「フリー40歳定年」がテレビをつまらなくした 経費削減がもたらした放送作家の変質とは?
放送作家の仕事内容について訊かれたら、「番組の構成を考えて、台本を書いたり、コーナーを考えたりすること」と答える。その通りといえば、その通りだが、「それだけではない」と言う人もいるだろうし、「そこまでやらない」と言う人もいるだろう。
例えば、ラジオの場合は映像がない分、台本を書く作家の比重が間違いなく大きい。メール(昔ならハガキ)を選ぶのも作家の仕事だ。その代替として、ラジオディレクターは選曲に労力を費やす。
番組によって放送作家の負担は異なる
つまり、担当する番組の事情と状況によって、放送作家の仕事内容は変化する。一律でやることが決まっているわけではないのだ。
がっつり台本を書くように指示され、その上でVTR部分のナレーション原稿やコーナー原稿を書き、あげくにロケへの同行まで要求される番組もあれば、会議に出るだけでいいという番組もある。本当に何もしないで結構なお金が振り込まれる。筆者はそのどちらも経験した。
プロデューサーやディレクターがどういう思考の持ち主で、どういうスタンスで、何を欲しているか、それで担当番組における作家の仕事は大方決まるといっていい。仕事量の個人差が生じるのはこのためだ。
「全体の流れを作るのがディレクターなら、放送作家はその肉付けの役割をはたす」。ディレクターと放送作家の関係性は、大まかにいえばそうなる。ディレクターと作家は相談しながら、番組の内容を固めていくのである。

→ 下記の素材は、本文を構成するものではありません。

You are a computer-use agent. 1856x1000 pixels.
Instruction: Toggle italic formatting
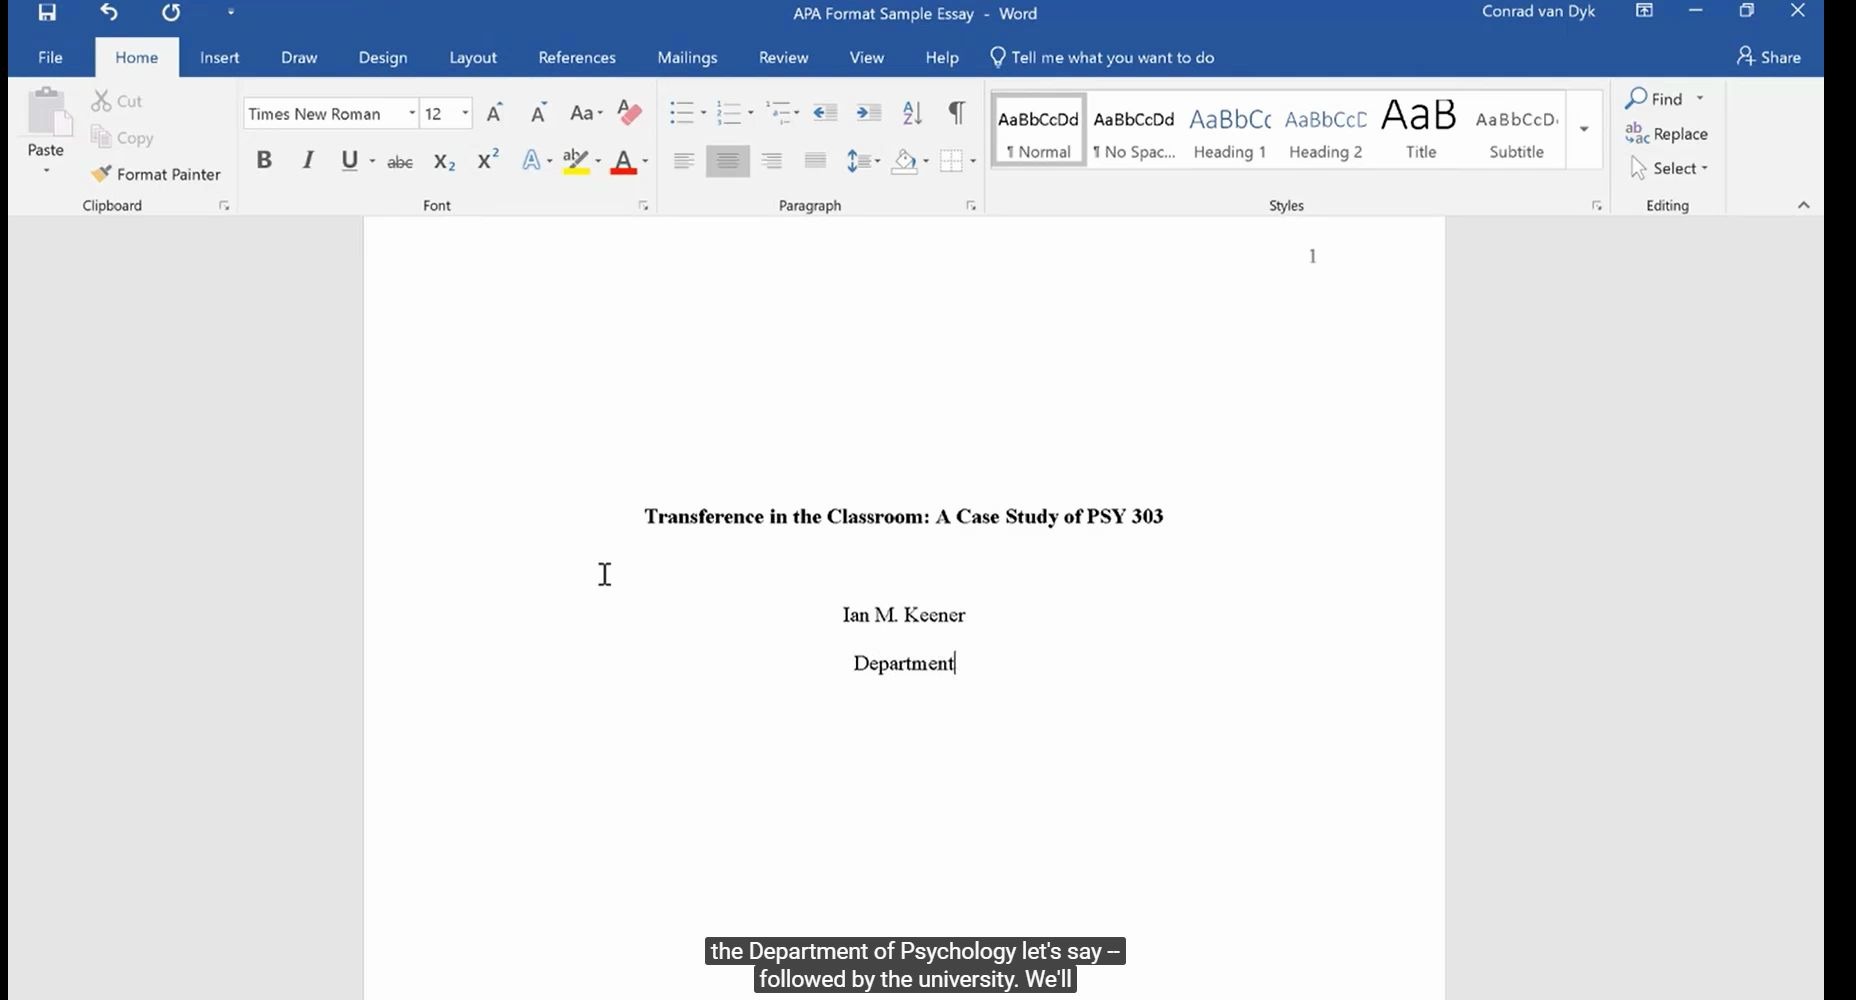point(307,160)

「番組を面白くしたい」「そうすれば自身の評価も上がる」「また何より楽できる」。そのため、なるべく優秀な作家と組みたいというのがディレクターの本音であろう。当然である。愚鈍な作家と組んで良いことは何もない。また、相性を優先して作家を選ぶディレクターも多い。これも理解できよう。気の合わない相手と一緒に仕事したいわけがないし、組んでろくなこともない。第一仕事が捗らないだろう。